*** Block opens ***

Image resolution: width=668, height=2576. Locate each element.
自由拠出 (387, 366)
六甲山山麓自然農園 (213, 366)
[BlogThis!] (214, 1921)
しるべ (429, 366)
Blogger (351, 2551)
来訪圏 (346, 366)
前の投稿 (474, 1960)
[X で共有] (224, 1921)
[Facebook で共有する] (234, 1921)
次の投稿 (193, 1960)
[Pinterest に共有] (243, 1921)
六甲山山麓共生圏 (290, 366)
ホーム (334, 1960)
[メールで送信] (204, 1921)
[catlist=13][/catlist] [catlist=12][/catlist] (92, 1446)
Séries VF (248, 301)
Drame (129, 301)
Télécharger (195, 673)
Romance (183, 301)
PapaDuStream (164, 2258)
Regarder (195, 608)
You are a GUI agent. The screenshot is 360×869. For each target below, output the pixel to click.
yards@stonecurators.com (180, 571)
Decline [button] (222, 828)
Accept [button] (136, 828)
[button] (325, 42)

*** Block closes ***
*** Block opens ***

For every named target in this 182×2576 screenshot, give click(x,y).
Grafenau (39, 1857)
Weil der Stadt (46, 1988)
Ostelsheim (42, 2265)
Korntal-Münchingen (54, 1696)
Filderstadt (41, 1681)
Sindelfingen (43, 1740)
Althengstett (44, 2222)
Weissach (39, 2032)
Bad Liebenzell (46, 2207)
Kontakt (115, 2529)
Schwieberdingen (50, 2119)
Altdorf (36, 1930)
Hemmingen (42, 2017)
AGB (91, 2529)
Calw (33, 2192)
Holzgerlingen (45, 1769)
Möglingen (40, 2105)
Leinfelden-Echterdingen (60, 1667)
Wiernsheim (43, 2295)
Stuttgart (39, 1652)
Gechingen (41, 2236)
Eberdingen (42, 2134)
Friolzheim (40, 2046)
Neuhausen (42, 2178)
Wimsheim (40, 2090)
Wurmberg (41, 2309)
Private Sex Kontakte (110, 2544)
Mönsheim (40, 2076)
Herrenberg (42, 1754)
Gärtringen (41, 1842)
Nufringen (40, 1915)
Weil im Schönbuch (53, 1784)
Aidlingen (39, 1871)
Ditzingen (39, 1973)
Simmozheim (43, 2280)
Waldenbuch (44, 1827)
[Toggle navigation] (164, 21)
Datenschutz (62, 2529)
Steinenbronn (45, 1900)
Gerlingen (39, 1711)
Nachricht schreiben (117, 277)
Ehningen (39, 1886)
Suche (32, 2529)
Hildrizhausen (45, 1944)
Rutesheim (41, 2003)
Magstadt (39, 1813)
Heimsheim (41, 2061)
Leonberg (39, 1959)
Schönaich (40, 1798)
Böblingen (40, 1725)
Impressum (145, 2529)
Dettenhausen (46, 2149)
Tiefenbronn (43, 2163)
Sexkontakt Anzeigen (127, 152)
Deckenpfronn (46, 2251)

*** Block closes ***

*PROMPT:*
Beginning with the line above that contains "Hildrizhausen (45, 1944)", copy each line exactly up to and including the line that contains "Deckenpfronn (46, 2251)", and go no further.

*THE ANSWER:*
Hildrizhausen (45, 1944)
Rutesheim (41, 2003)
Magstadt (39, 1813)
Heimsheim (41, 2061)
Leonberg (39, 1959)
Schönaich (40, 1798)
Böblingen (40, 1725)
Impressum (145, 2529)
Dettenhausen (46, 2149)
Tiefenbronn (43, 2163)
Sexkontakt Anzeigen (127, 152)
Deckenpfronn (46, 2251)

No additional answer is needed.